CANVAS thanks Katrina Stuart Santiago for her very frank and reasonable critique of our latest children's book. While we don't agree with all her points, it is one of the few reviews that actually gave us pause, and one which will only help us as we publish more children's books in the future.
Colorful jeepney takes grand ride in children’s book
By Katrina Stuart Santiago
Philippine Daily Inquirer
The jeepney driven by Mang Tomas is central to the community’s migrations and returns, its celebrations and daily living, its dependence on a movement that’s personal and economic. More than anything, it turns out to be the story of a family, and how the birth of a young boy at Christmas time brought this family luck, contentment and happiness. One story that becomes the little boy’s own aspirations, as he plays driver, rides the jeepney, and dreams of becoming his father.
Anthony E. Palomo’s paintings capture perfectly this community’s life and color. Browns, reds and yellows create the image of a small provincial town in the Philippines that seems content and laid-back, but is obviously alive and productive. In Palomo’s hands, the paintings of the community are about emotions; it is about the few faces that Palomo makes visible in the midst of a blur: A woman’s smile of relief as she reunites with her family (“Saksi sa Pag-alis at Pag-uwi”); laughter between Mang Tomas and his son (“Ama at Anak: Tawanan”); an old lady’s toothy smile (“Lola”) on the page that speaks of the community’s love for Mang Tomas; and a couple in conversation (“Kuwentuhan”).
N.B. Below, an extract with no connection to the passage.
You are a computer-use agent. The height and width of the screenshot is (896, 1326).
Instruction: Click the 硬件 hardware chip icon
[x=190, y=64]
The blurred lines and faces of Palomo’s paintings here highlight instead captured movements and moments: The working barber and farmer (“Barbero” and “Pagtatanim”); the moving jeepney (“Mahusay”); Mang Tomas’ hand on the protagonist’s head (“Ama at Anak: Lambing”); Mang Tomas and his pregnant wife in the jeepney (“Simbang Gabi”); Mang Tomas cuddling a baby (“Ama at Anak: Simbang Gabi”); and the protagonist pretend-driving the jeep looking to a sunrise (“Balang Araw”).
These moments in the community’s and Mang Tomas’ family’s lives are rendered as if they are pregnant with hope, given Palomo’s colors and his broad strokes that allow for seeming movement and possibility. Between Palomo’s paintings and Cruz’s story, nothing could possibly go wrong for “Ang Dyip ni Mang Tomas.” But sadly, there is the book design and layout to talk about, as well as the translation.
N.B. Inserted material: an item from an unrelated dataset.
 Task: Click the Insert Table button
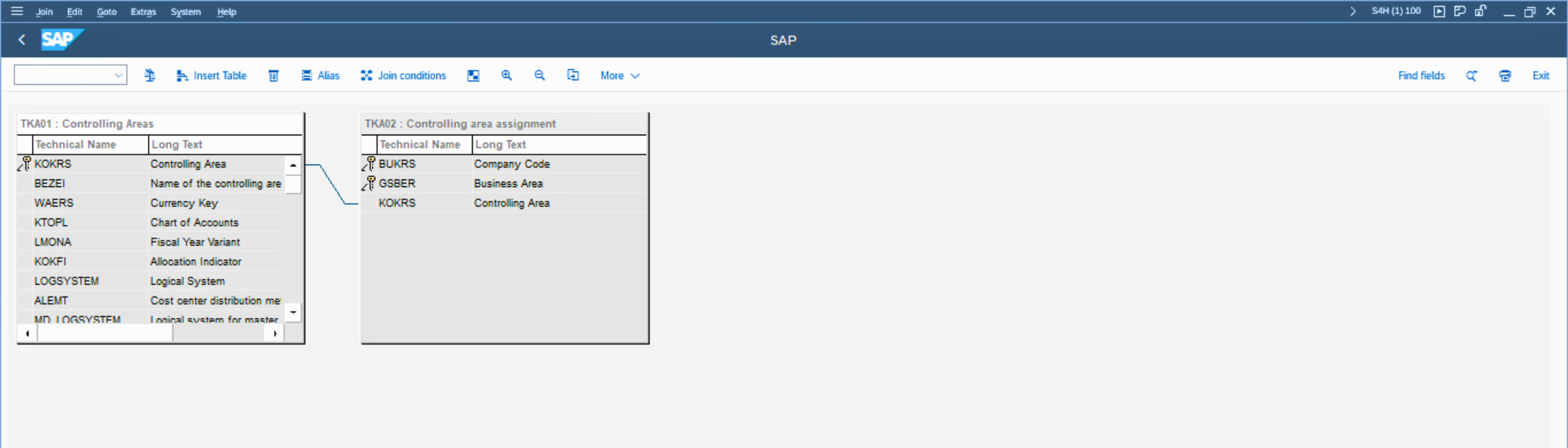(x=211, y=75)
Heidi Emily E. Abad’s English translation of Cruz’s original is beautiful. The thing is, for a translation, it also loses much of the original, seemingly creating a different story altogether that’s for a reader of another age bracket. For a children’s book, the faithfulness of the translation to the original text is crucial, since it could be a pedagogical text for a young reader.
This same reader is also what a book designer would consider, yes? It is easy to imagine fonts, text boxes and colors as irrelevant until you encounter a book like this one. With Palomo’s paintings in deep hues of reds and yellows, it was surprising to see no white pages just filled with text to counter these colors. Instead, much of “Ang Dyip ni Mang Tomas’” pages are filled with Palomo’s paintings, and are disturbed either by text boxes or by text-filled pages in the strangest of dark hues of aqua blue, lavender, ochre, apple green and peach. With a consistent black font for the text, it is impossible to see this as reader-friendly, less so for young readers’ eyes.
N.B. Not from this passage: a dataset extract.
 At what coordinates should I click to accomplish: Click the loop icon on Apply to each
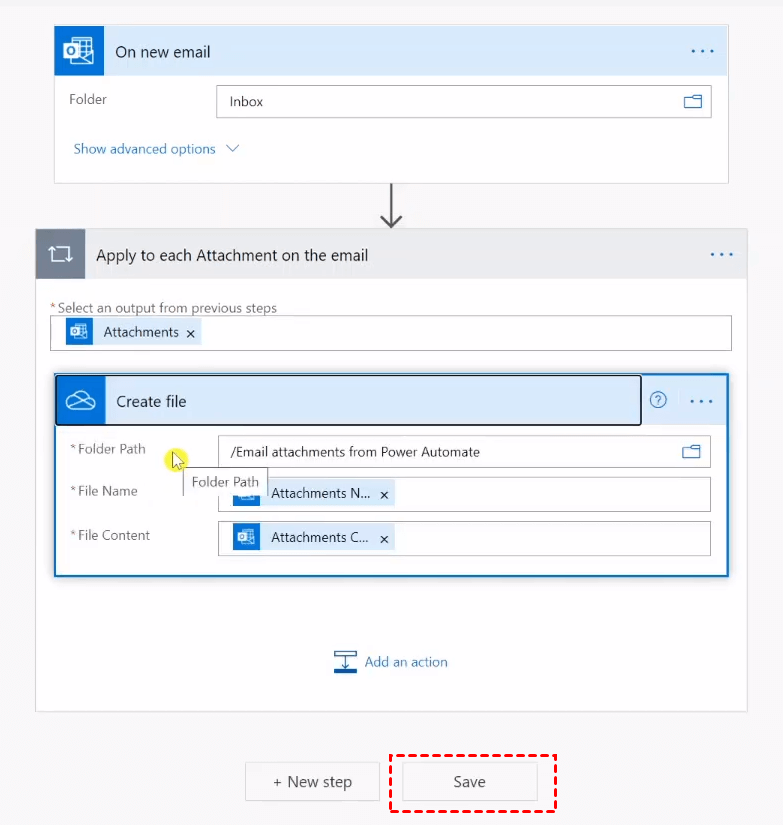[60, 255]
But maybe the book’s cover should’ve been indication enough of where “Ang Dyip ni Mang Tomas” falters. The book’s jacket is unexciting and barely interesting, as it spreads across the front and back one of Palomo’s jeepney paintings. This wouldn’t be so bad had the book’s real cover been exactly the same, but it isn’t. Instead, the book’s front and back cover are Palomo’s “Ama at Anak: Simbang Gabi” and “Mahusay,” respectively, both of which capture exactly what is central to Cruz’s story: A father and son who live off of, by and through a jeepney that allows a whole community to live as well.
That this might be lost in translation (and book design), is a sad, sad thing. But then again, at least this Canvas Story has the original text and artwork to fall back on.